Contents

My Current Dev Setup and Activity

./20210202_162449.jpg
My current setup

The last several months have seen me moving around.. A lot (thanks COVID).. But after hunting around for furniture due to a shortage of standing desks, I’ve finalised my setup – and thank god.

Setup

It’s been great to revive my Ultrawide and laptop in a fairly minimalist setup. This is my primary dev machine which, if you see my GitHub, has caused no end of issues with running Linux (#YearOfTheLinuxDesktop) in the 2 years I’ve had it. My setup from the photo above:

  1. HP Zbook x360 G5 2-in-1 laptop running Arch. Screenfetch shows my config: ./2021-03-28_15-43_screenfetch.png
  2. LG 34UC99-W monitor
  3. Drop Alt keyboard (Halo Clears for now)
  4. Logitech MX Master 2S Mouse
  5. A beautiful Marble Queen Pothos for good measure

My development is all local, baremetal (for now) with vscode and browser usually tiled on the Ultrawide, and an extra terminal on my laptop display for running tests or other things requiring more screen real estate outside of vscode’s terminal. I’ll most definitely elaborate on my setup more in a future post.

Studies

My focus since moving to Melbourne has been a combination of React, Node, Express, GraphQL and MongoDB - a fairly big change from the last several years I’ve spent on mostly back end Ruby development, surrounding test automation frameworks and CI/CD.

Let’s keep in mind I’ve been moving to full stack and not looked at anything web since my degree an embarassing number of years ago. Back then, it was raw HTML, CSS and a bit of jQuery.. And maybe some Bootstrap. My memory is hazy - it was a while ago! Let’s just say I’ve had a lot of catching up to do - UI frameworks, CSS-in-JS frameworks, bundlers, various other tooling..

So, how has my journey looked?

  1. FreeCodeCamp
  2. FullStackOpen
  3. Projects!

I initially completed all the FreeCodeCamp certificates, but became a little bored of coding in a browser, and was after something a little more comprehensive and ‘real world’. FullStackOpen filled the gap really nicely.

While FreeCodeCamp focuses on JavaScript basics, FullStackOpen was a great way to quickly come up to speed with the JavaScript ecosystem, and learn how to set up React projects, some WebPack, Node & Express backends and some GraphQL. Oh, and writing unit tests for React components (react-testing-library), and cypress for e2e integration tests? Excellent. Redux? Great! Linting? Awesome!

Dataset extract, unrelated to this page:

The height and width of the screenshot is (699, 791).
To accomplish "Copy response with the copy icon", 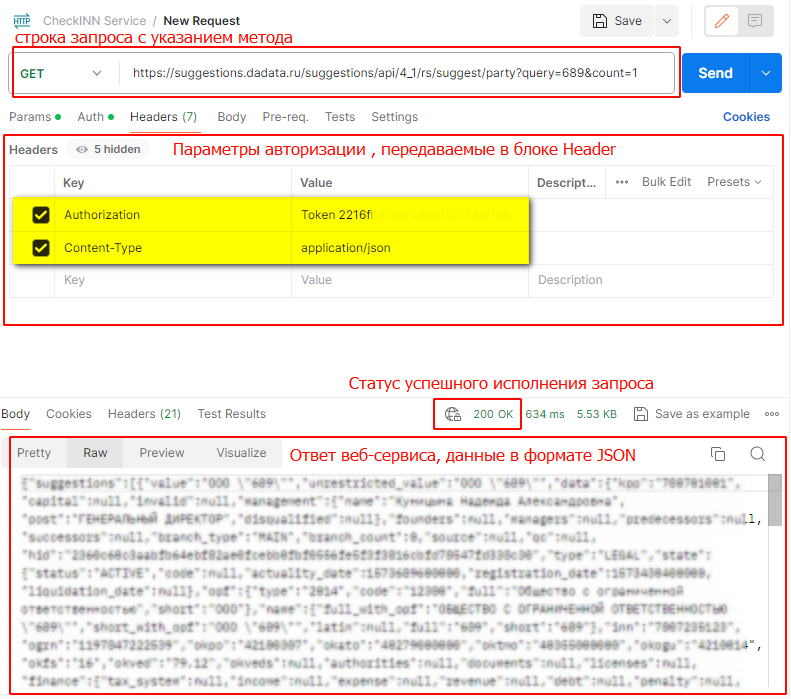I will pos(717,454).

I felt the jumping between projects throughout the course contents and exercises to be a little jarring and confusing at times (and not so obvious), but being able to create a full stack application from end to end, and mocking out certain components yet to be developed was a great way to get up to speed and provided a structured approach from both a bird’s-eye and on-the-ground-running view – a perfect balance.

Projects

I’ve now started up a full stack project - exertion - yet another fitness tracker. I’m also seemingly forever revising this Gatsby site, which I started from scratch. Reinventing the wheel is obviously not the best of ideas, however it’s been a great look into using a static site generator, writing React components, creating my own front end from scatch (this is where I struggle most) and a little GraphQL.

A part of me feels using a Gatsby starter would have been wise, but it has been enjoyable and educational coding it all from scratch. The caveat, of course, is that I still have much to do - particularly applying UI design principles around alignment, whitespace, typography etc - in order to add further polish to my site.

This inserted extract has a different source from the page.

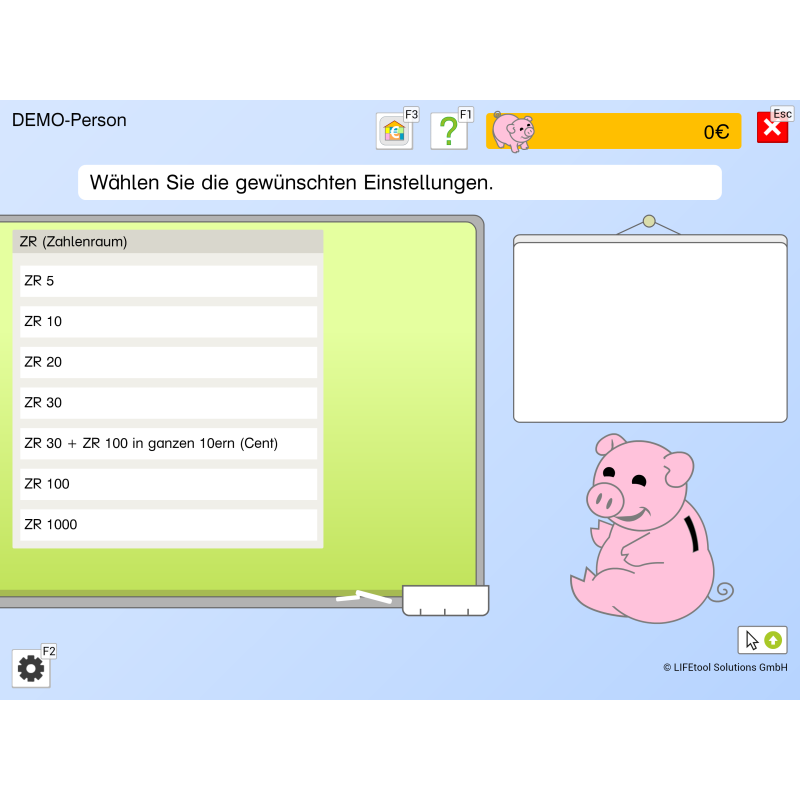This screenshot has width=800, height=800.
Task: Select ZR 1000 from the list
Action: [168, 525]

For me, this is not only continuing to evolve my CSS skills, but also bridging the gap between being identifying if a site’s UI design is aesthetically pleasing or not and understanding why and how it looks great, then subsequently what styling is required to achieve this.

Next Steps

My next steps are to continue my app, and look at Next.js. The tooling, particularly WebPack, has definitely caused a little friction and not provided the best developer experience. I’ve definitely had some fun with WebPack, setting up Babel, getting Jest to work with Babel, etc - so trying out Next.js and some of its features such as code splitting, server side rendering etc looks like a great path forward.